Die Projektausführungen des Jugendamtes finden auch durch die beratende Tätigkeit von Klaus Ruffing bundesweit Beachtung. Im Rahmen des Kongresses fand eine moderierte Gesprächsrunde mit der Bundesfamilienministerin statt, zu der er eingeladen wurde. Grundsätzlich ging es in diesem Gespräch um den sinnvollen Ausbau von niedrigschwelligen Familienleistungen. Die Bundesfamilienministerin zeigte sich dabei sehr angetan von den Projektumsetzungen im Saarpfalz-Kreis und bekundete ihr Interesse, der offiziellen Einweihung des neuen Familienhilfezentrums in St. Ingbert beizuwohnen.

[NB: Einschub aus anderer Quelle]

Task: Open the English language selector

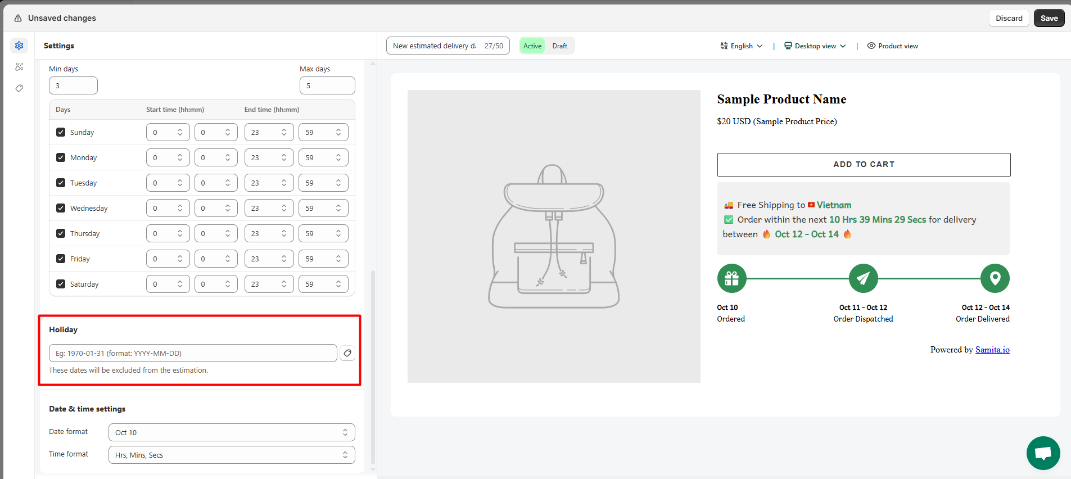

Auch Landrat Dr. Theophil Gallo ist sehr froh darüber, dass mit den entsprechenden Fördergeldern des Bundes die Familien gestärkt werden können: „Durch die Einführung des Familiengutscheins im Saarpfalz-Kreis ist es gelungen, die Familien schon sehr früh über die Kinderförderung bereits im Kleinkindalter zu informieren und zu beraten. Das Forum für Erziehung, das die Bildungsangebote umsetzt, umfasst zwischenzeitlich mehr als 20 Organisationen und Einzelpersonen, die sich für das gesunde Aufwachsen und die frühe Förderung und Bildung von Kindern einsetzen. Gleichzeitig bietet dieses Netzwerk einen gelungenen Kinderschutz.“

Drei Bundesprogramme sind im Saarpfalz-Kreis beim Jugendamt angesiedelt: das Förderprogramm für die Kindertagespflege und Ausbildung von Kindertagespflegepersonen, das Projekt „Kitaeinstieg“ sowie das das Programm „Starke Netzwerke für Eltern.“ Dem Saarpfalz-Kreis ist es dadurch gelungen bis Ende 2020 mehr als 800 000 Euro in den Kreis zu holen.